A curious approach to the character of the explorer Alvar Núñez Cabeza de Vaca — the first European to contemplate the Iguazú Falls — where it is revealed to us not only his adventurous zeal and personal ambition, but also some of the most "eclectic" spiritual desires.
The film tells how Cabeza de Vaca was taken as a servant by some Indians after surviving Panfilo de Narvaez's failed expedition through Florida. In the service of the natives, the explorer adopted their customs and even their practice of shamanism prior to a new expedition through what today is the Sinaloa Desert in Mexico.
Directed by filmmaker Nicolas Echavarria in 1991, Cabeza de Vaca is a highly recommended and historically rigorous film, like most movies about the period of Mexican production.
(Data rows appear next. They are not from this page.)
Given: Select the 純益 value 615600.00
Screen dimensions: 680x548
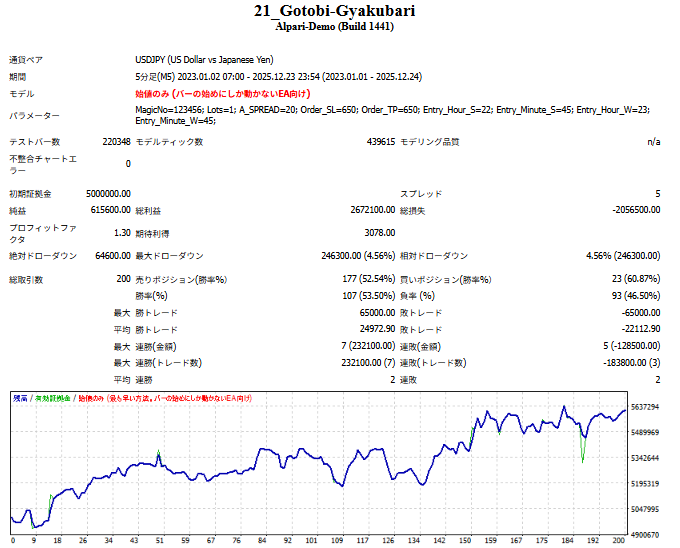Looking at the screenshot, I should 105,211.
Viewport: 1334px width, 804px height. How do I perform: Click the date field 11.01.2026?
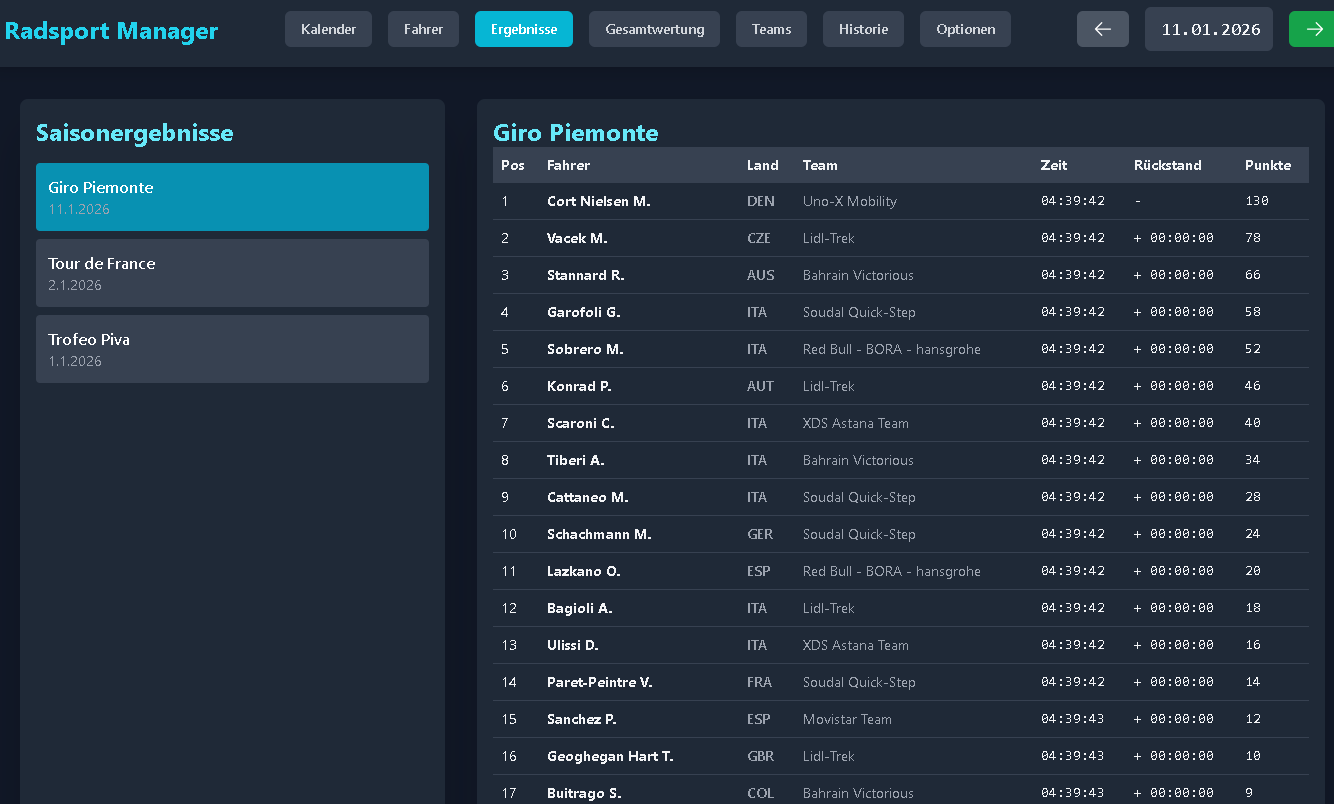(x=1208, y=29)
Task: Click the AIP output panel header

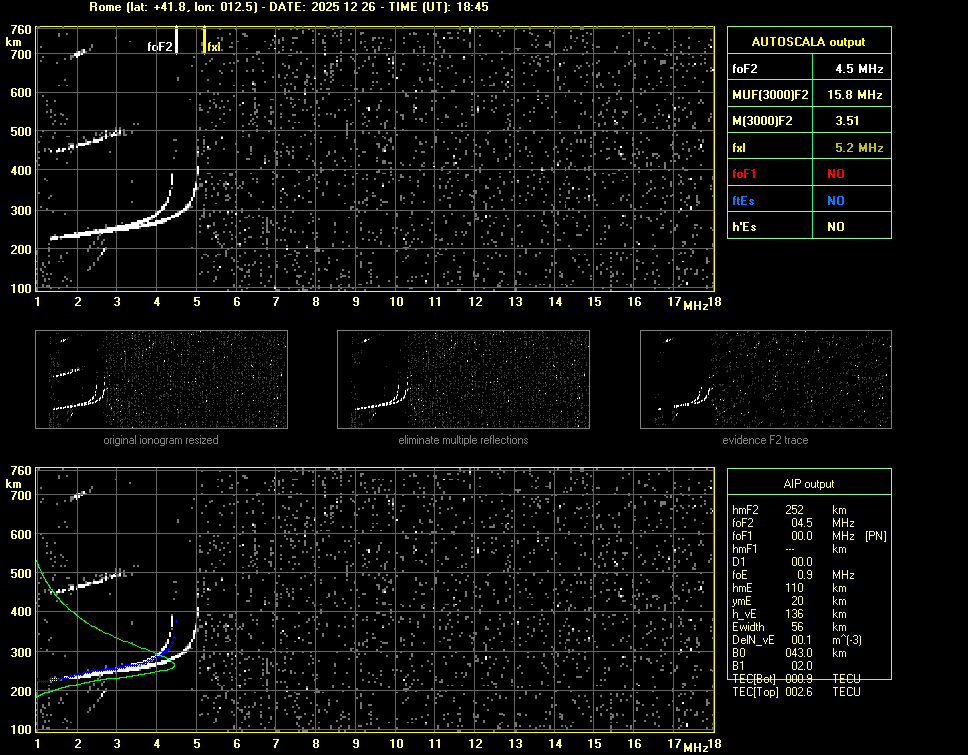Action: coord(808,484)
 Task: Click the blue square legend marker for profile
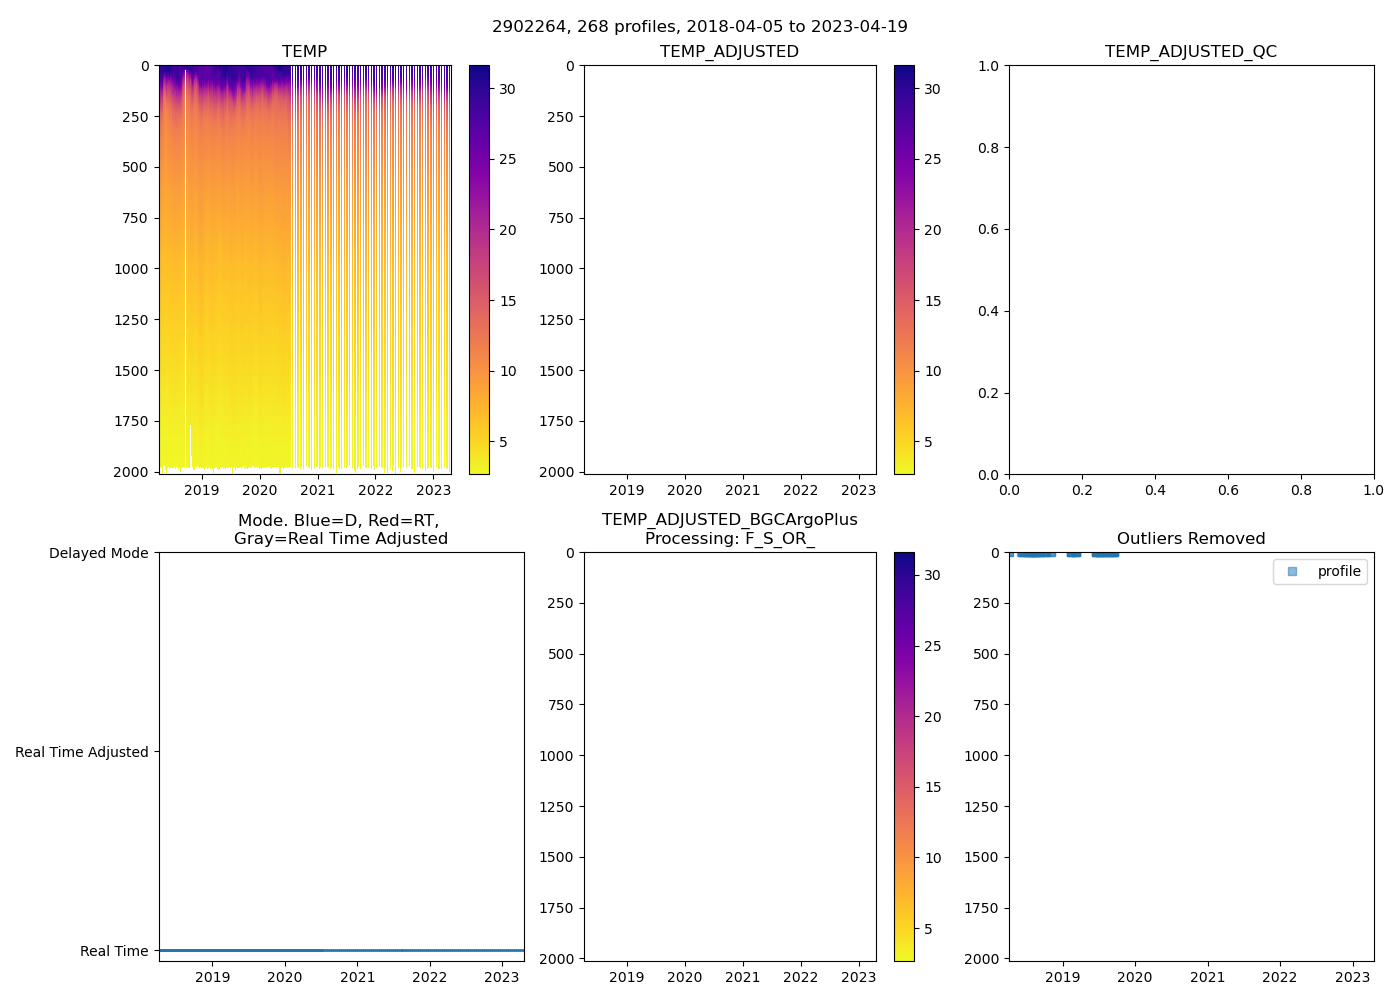(x=1292, y=572)
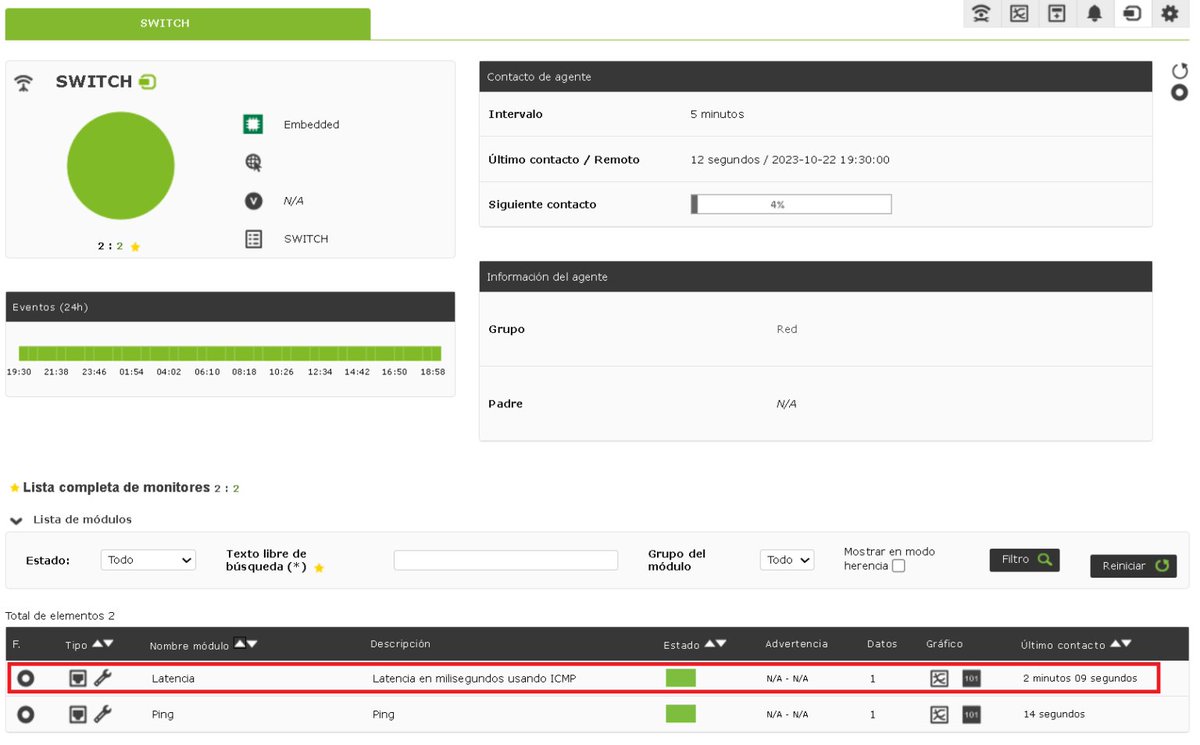Open the module graph icon for Latencia
Viewport: 1200px width, 745px height.
(x=938, y=678)
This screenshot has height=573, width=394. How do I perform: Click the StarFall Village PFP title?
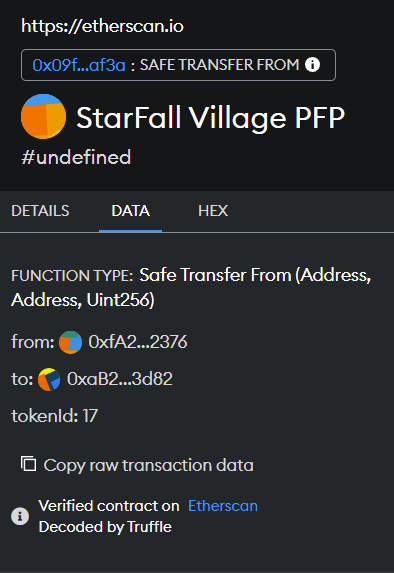(211, 118)
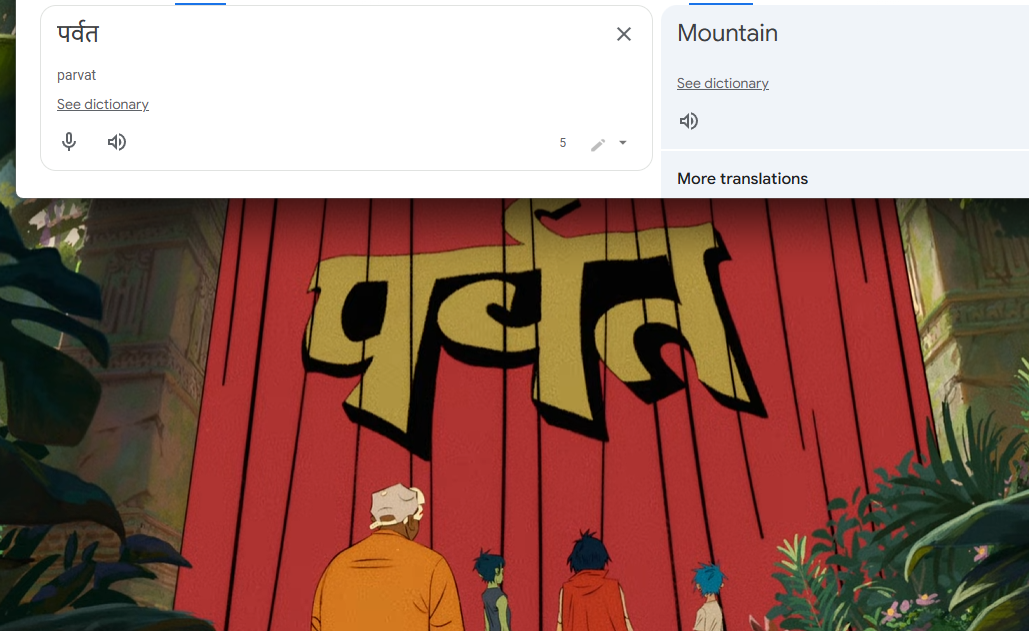Click the light-blue-haired child in the image

709,597
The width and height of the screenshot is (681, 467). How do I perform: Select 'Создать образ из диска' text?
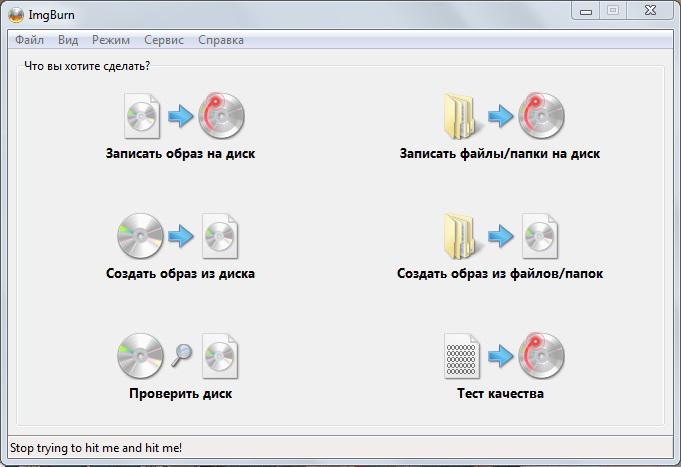click(180, 274)
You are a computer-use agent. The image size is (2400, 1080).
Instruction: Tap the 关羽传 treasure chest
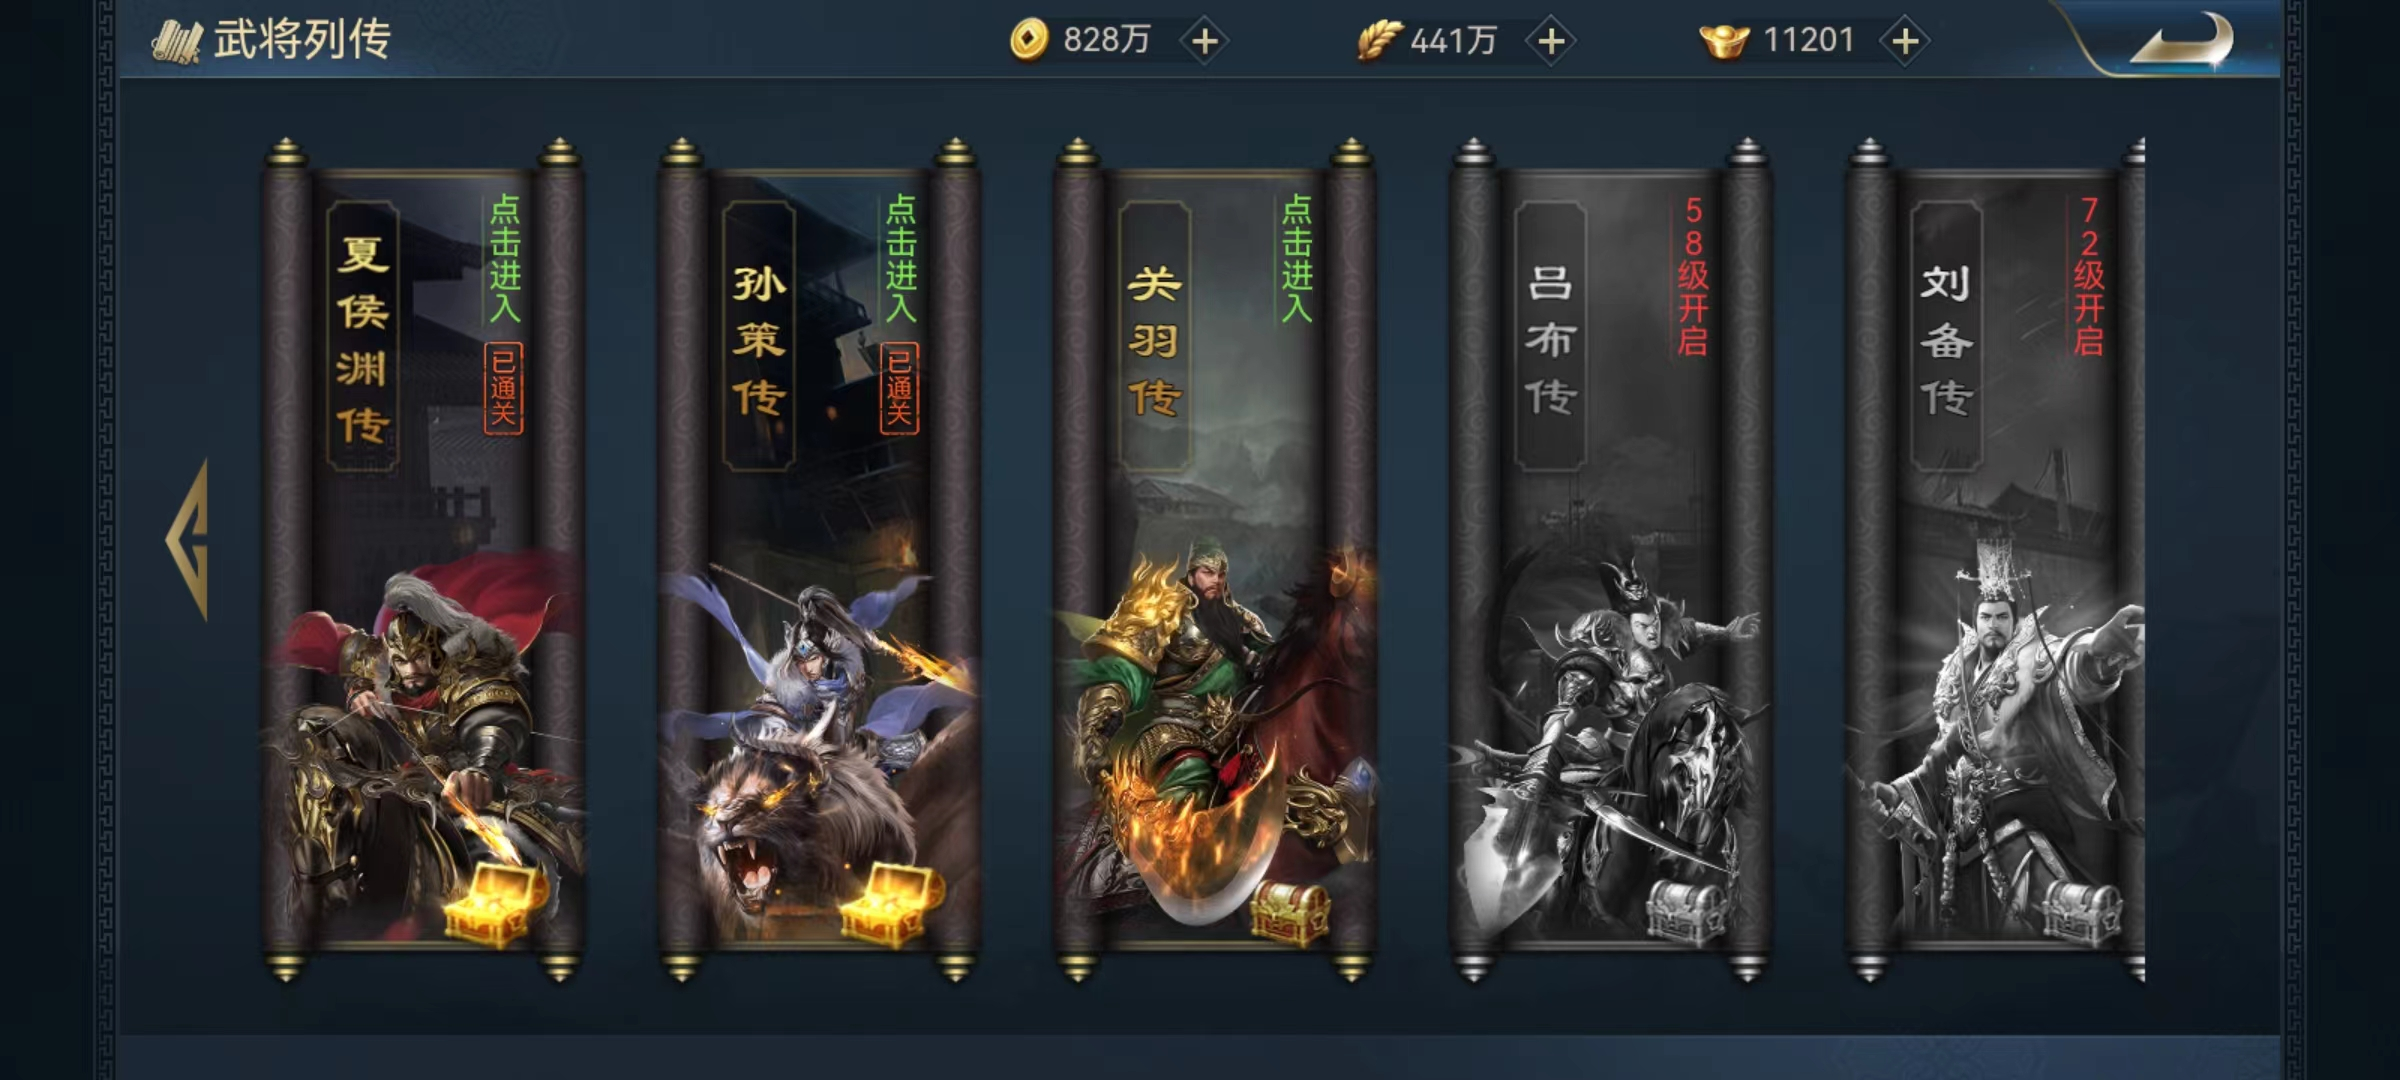tap(1290, 914)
It stars Spanish actor Juan Diego, in a superb and complex characterization as the legendary explorer and based on the book, Naufragios (Shipwrecks), written by Cabeza de Vaca himself.
It is curious that this film directed by Ridley Scott became the official film of the 500th anniversary of the arrival of Christopher Columbus to America.
The criticism of the Hispanic empire is more than evident in the story, especially as it highlights the Genovese origin of Christopher Columbus, played by a brilliant Gerard Depardieu, who visits Isabel the Catholic — played by Sigourney Weaver — to ask her to finance his company to find an alternative route to the Indies.
Although not as historically rigorous as it should be, 1492: The Conquest of Paradise (1992) is a film full of adventures that tries to explore the wheeling and dealing of the countries that wanted to divide the American lands as if it were Monopoly.
Directed in 2010 by Spanish director Iciair Bolliain, the film makes an interesting reading of the second "colonizations" and current oppressions in Latin America through contemporary neoliberalism, making a paragon with the conquests and depicting their prolongation.
In Bis: También la lluvia, Bolliain tells the story of a film director (Gabriel García Bernal) and a producer (Spanish Luis Tosar) who arrive in Bolivia to make a low-budget film about Christopher Columbus and the filming is hindered by the water war.
The protest in Cochabamba in 2001, when the government privatized the water service by giving exclusive rights to rainwater to a single company.